■ Activity A:
Translate into French the following sentence from the article about William Weightman's sword: "Lt Col Bill Weightman was handed the weapon by Maj Gen Shozaburo Iino on December 15, 1945."
■ Activity B:
Write the next part of the article about William Weightman's sword, picking up after its final sentence.

■ Text provided:
*** Block opens ***
Soldier William Weightman's sword returned to Japan
A soldier's dying wish to return a 400-year-old ceremonial sword he took from a surrendering Japanese general in Sumatra, Indonesia, is to be fulfilled.
Lt Col Bill Weightman was handed the weapon by Maj Gen Shozaburo Iino on December 15, 1945.
The Durham Light Infantry (DLI) soldier took the sword home to Richmond in North Yorkshire.
When Mr Weightman - who died aged 83 in 2009 - was told he had cancer he began trying to trace the general's family.
He passed the weapon on to his friend Michael Daly, the bursar of the Teikyo University of Japan, which is part of Durham University.
Mr Daly said: "There was an incredible bitterness that is maintained to this day by a high percentage of Colonel Bill's compatriots towards the Japanese, but he had tremendous compassion and great forgiveness.
"He felt while he lived he was the custodian of what General Iino had given him, he felt obligated to protect that sword."
*** Block closes ***
■ Records shown:
*** Block opens ***
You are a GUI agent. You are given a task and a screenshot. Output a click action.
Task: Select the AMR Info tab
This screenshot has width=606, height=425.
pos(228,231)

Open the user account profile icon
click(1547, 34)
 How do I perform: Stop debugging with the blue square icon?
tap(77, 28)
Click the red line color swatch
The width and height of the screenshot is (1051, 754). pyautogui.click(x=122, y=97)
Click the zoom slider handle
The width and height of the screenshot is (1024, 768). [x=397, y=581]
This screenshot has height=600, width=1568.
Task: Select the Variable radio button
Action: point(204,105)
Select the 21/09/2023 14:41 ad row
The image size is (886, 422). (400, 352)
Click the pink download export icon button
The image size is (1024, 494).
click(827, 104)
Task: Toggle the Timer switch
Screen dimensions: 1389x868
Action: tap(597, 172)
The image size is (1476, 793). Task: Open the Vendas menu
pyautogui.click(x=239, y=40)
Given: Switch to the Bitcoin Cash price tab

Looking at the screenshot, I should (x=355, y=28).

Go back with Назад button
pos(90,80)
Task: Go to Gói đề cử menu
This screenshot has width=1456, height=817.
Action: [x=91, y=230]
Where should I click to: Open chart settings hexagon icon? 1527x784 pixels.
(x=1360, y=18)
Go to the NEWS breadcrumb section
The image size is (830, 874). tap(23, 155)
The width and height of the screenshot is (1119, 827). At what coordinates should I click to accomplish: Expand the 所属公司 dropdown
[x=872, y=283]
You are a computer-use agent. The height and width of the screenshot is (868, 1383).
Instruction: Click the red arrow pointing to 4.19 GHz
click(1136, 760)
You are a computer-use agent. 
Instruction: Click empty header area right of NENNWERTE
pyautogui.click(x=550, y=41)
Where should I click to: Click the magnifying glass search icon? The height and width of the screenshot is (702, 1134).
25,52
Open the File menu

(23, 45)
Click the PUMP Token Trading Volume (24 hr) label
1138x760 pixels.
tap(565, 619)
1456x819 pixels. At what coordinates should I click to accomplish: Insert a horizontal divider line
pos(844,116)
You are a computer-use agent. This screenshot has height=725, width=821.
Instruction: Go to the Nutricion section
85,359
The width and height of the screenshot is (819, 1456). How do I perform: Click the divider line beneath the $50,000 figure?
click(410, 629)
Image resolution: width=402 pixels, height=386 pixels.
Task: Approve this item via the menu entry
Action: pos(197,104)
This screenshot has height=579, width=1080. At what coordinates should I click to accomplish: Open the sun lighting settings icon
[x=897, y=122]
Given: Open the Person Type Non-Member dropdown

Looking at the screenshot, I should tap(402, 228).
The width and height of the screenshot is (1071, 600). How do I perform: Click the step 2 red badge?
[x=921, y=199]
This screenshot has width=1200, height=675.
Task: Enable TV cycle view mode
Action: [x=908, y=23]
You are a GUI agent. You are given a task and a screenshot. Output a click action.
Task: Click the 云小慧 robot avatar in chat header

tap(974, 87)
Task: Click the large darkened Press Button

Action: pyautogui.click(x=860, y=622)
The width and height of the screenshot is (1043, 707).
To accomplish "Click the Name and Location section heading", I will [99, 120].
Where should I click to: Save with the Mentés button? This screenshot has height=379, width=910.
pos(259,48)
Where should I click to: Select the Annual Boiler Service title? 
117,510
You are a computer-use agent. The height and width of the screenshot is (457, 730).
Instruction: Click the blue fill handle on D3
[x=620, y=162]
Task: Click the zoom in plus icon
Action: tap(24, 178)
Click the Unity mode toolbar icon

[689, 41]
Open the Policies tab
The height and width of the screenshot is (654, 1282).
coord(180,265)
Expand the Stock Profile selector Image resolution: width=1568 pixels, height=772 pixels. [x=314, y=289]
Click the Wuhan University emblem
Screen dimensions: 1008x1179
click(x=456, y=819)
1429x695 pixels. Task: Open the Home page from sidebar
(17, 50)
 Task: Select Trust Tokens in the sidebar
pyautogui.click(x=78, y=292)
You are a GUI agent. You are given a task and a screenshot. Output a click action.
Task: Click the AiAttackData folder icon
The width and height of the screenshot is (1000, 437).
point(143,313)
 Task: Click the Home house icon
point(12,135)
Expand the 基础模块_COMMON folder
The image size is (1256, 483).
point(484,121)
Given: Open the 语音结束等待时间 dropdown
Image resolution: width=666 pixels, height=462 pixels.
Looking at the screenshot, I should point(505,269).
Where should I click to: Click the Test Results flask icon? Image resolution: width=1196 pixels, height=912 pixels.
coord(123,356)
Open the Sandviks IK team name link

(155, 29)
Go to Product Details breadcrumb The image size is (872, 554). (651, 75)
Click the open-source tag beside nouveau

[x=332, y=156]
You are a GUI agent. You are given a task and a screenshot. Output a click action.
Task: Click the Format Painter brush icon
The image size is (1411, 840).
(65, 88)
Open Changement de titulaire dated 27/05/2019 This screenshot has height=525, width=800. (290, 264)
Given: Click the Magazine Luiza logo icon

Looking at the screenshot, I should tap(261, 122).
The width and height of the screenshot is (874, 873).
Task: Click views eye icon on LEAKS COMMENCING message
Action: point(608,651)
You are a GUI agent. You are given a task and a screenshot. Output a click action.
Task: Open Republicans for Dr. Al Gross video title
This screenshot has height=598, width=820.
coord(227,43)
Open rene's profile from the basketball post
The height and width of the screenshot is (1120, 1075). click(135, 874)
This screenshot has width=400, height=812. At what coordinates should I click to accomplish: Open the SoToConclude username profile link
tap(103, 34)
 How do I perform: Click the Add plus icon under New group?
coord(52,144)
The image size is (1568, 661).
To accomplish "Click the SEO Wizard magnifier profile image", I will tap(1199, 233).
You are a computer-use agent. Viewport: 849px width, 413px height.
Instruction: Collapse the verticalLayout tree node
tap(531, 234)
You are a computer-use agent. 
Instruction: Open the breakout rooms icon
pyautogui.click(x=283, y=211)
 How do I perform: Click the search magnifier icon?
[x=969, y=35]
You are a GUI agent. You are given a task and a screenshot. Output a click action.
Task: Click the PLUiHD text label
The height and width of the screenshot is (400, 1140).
*** Block closes ***
■ Answer box A:
Le lieutenant-colonel Bill Weightman s'est vu remettre l'arme par le général de division Shozaburo Iino le 15 décembre 1945.

■ Answer box B:
He added: "Historically, the swords were often used by their owners to commit hara-kari.
"It was only a few months before he died he said: 'I really think I ought to trace the general's family back in Japan'."
The university teamed up with the Japanese consul and managed to trace the general's 91-year-old daughter Mitsu Yamanaka.
The sword was shipped off to her in Tokyo on Thursday.
In a letter to Mr Daly, Mr Weightman wrote: "The sword was presented with honour, received with honour and cared for with great dignity."
Mr Weightman, who later joined the RAF, also worked with the Burma Campaign Fellowship which helped reconcile veterans and their families.